Saturday, September 6, 2014

On truthiness, celebrities, and math

File:Time Saving Truth from Falsehood and Envy.jpgKaty Waldman recently published an article discussing how people's minds tend to grasp at the "low-hanging cognitive fruit" in daily life. She describes how sometimes we accept ideas as facts according their "truthiness" (a term coined by Steven Colbert in 2005). It's an interesting article and I recommend reading it. It makes me wonder about the role of truthiness in health-related behavior.

Colbert has described the notion of truthiness:
It used to be, everyone was entitled to their own opinion, but not their own facts. But that's not the case anymore. Facts matter not at all. Perception is everything. It's certainty. . . . Truthiness is "What I say is right, and [nothing] anyone else says could possibly be true." It's not only that I feel it to be true, but that I feel it to be true. There's not only an emotional quality, but there's a selfish quality.
Waldman surveys some of the evidence for truthiness: how people, instead of analyzing data critically to draw conclusions, sometimes accept ideas based on seemingly unrelated criteria, like the aesthetic presentation of a written message or the familiarity of a message bearer's name.

Within the realm of health behavior, truthiness can be devastating. In epidemiology, for example, it is often said that people who suffer from a condition tend to look for and find a cause, whether one exists or not. Truthiness reminds me of Jenny McCarthy's views on vaccination and autism, which she described during an interview on The Oprah Winfrey Show:
Winfrey: So what do you think triggered the autism [in your son]? I know you have a theory.
McCarthy: I do have a theory.
Winfrey: Mom instinct.
McCarthy: Mommy instinct. You know, everyone knows the stats, which being one in one hundred and fifty children have autism.
Winfrey: It used to be one in ten thousand.
McCarthy: And, you know, what I have to say is this: What number does it have to be? What number will it take for people just to start listening to what the mothers of children who have autism have been saying for years? Which is that we vaccinated our baby and something happened. . . .
McCarthy: Right before his MMR shot, I said to the doctor, I have a very bad feeling about this shot. This is the autism shot, isn’t it? And he said, “No, that is ridiculous. It is a mother’s desperate attempt to blame something on autism.” And he swore at me. . . . And not soon thereafter, I noticed that change in the pictures: Boom! Soul, gone from his eyes.
The post hoc, ergo propter hoc fallacy of the passage has a high truthiness to many, even though scientific bodies have debunked the notion that vaccination causes autism.

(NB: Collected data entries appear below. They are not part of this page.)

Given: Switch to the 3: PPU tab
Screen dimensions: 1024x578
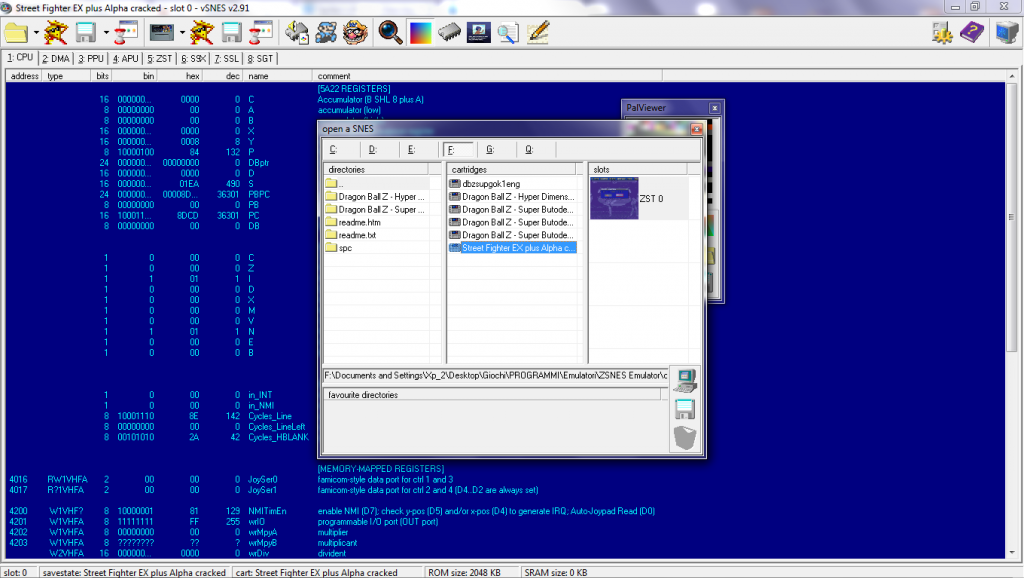Looking at the screenshot, I should (91, 59).
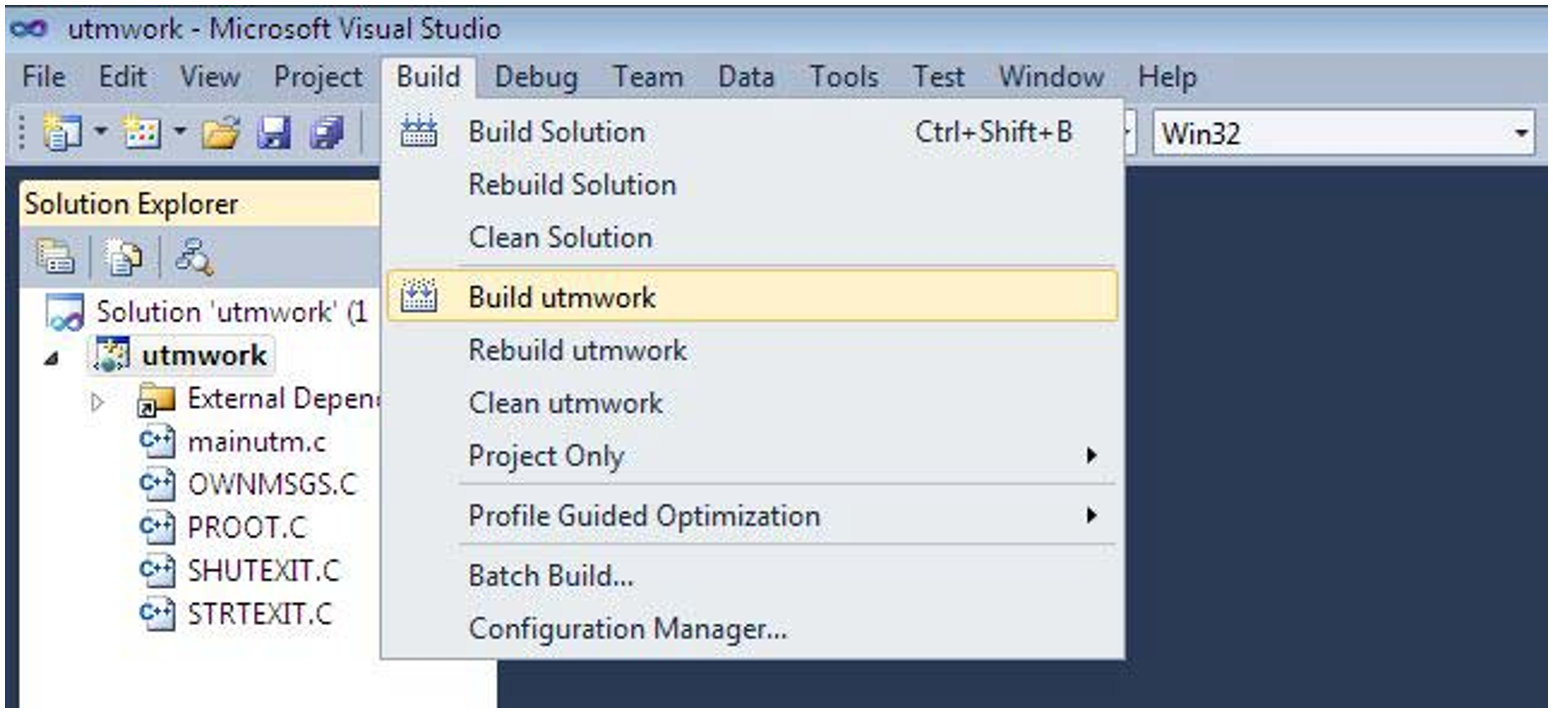Collapse the utmwork project node
This screenshot has height=713, width=1553.
point(52,358)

How do "truthy" fringe ideas persist and grow in the general population? Deffuant and coworkers in 2002 published a study applying agent-based modeling to analyze the propagation of extremist views. Nigel Gilbert's book describes the study succinctly:
In Duffuant et al's model, agents [individuals] have an opinion . . . and a degree of doubt about their opinion, called uncertainty . . . An agent's opinion segment is defined as the band centered on the agent's opinion, spreading to the right and left by the agent's value for uncertainty. Agents interact randomly. When they meet, one agent may influence the other if their opinion segments overlap. If the opinion segments do not overlap, the agents are assumed to be so different in the opinions that they have no chance of influencing each other. If an agent does influence another, the opinion of one agent (j) is affected by the opinion of another agent (i) by an amount proportional to the difference between their opinions, multiplied by the amount of overlap divided by agent i's uncertainty minus one. The effect of this formula is that very uncertain agents influence other agents less than those that are certain.

 . . . The model shows that a few extremists with opinions that are not open to influence from other agents can have a dramatic effect on the opinions of the majority . . .
In the case of vaccination and autism, the high truthiness (to some) of the idea that MMR vaccine causes autism produces a group of people very certain in their beliefs. Duffuant et al, working within the context of political ideas, show that such a group can impact the opinions of others, thereby propagating their ideas.

Perhaps similar dynamics apply to the case of vaccination, and potentially other health-related memes such as the raw milk movement. I also wonder about the truthiness of the local myths surrounding Ebola and how those might spread more widely, potentially affecting public health in outbreak areas adversely.